Approvata la riforma del Patto di stabilità, ricorda l’ex premier, i Paesi dell’Ue stanno ora presentando “i loro primi piani di bilancio secondo le nuove regole di bilancio europee”, ma “i primi dati suggeriscono due importanti differenze nel loro approccio rispetto al Regno Unito”.
“In primo luogo – spiega Draghi nell’editoriale intitolato “L’Europa può imparare la lezioni di bilancio dal Regno Unito su come raggiungere i suoi obiettivi – la maggior parte dei Paesi che dispongono di spazio fiscale e non si trovano di fronte a un grave deterioramento delle prospettive macroeconomiche stanno optando per un percorso di consolidamento più breve, di quattro anni piuttosto che di sette.

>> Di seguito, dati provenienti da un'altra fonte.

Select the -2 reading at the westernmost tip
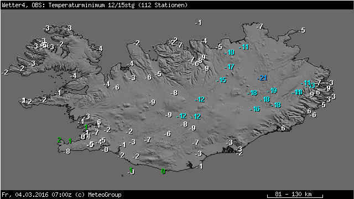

Sembra improbabile che questi governi utilizzino i margini per aumentare gli investimenti previsti dalle nuove regole.
In secondo luogo, per i Paesi che intendono avvalersi dell’estensione di sette anni, la garanzia che il denaro venga speso bene spetta alla Commissione.
Questo richiede che sia un partner negoziale esigente, che applichi rigorosamente gli obiettivi di investimento e che valuti la qualità degli investimenti e se questi rispondono ‘alle priorità comuni dell’Unione'”.
L’ex presidente della Bce osserva come finora obiettivi come “la mitigazione e la prevenzione” dei cambiamenti climatici, “le interconnessioni energetiche, la ricerca e la difesa sono stati sottofinanziati: è una questione aperta se questo divario persisterà in futuro”.
Secondo Draghi, “a livello nazionale, le traiettorie del debito sembrano essere state elaborate solo per soddisfare le analisi di sostenibilità del debito.
E a livello di Ue, finora non è stata effettuata una valutazione comune per stabilire se i piani individuali dei Paesi soddisfino le esigenze collettive del blocco.
Certamente, la maggior parte degli investimenti dovrà essere finanziata dal settore privato.
Ma il finanziamento privato non risponderà senza un’agenda coordinata di riforme”.
Dunque, è il monito dell’ex premier, “l’U può avere una preferenza dichiarata per essere un leader sul clima, un innovatore digitale e un attore geopolitico, ma per ora le preferenze dei suoi membri sono diverse.
Se non utilizza il suo spazio fiscale e riforma i mercati, è difficile capire come l’Europa potrà realizzare le sue ambizioni”.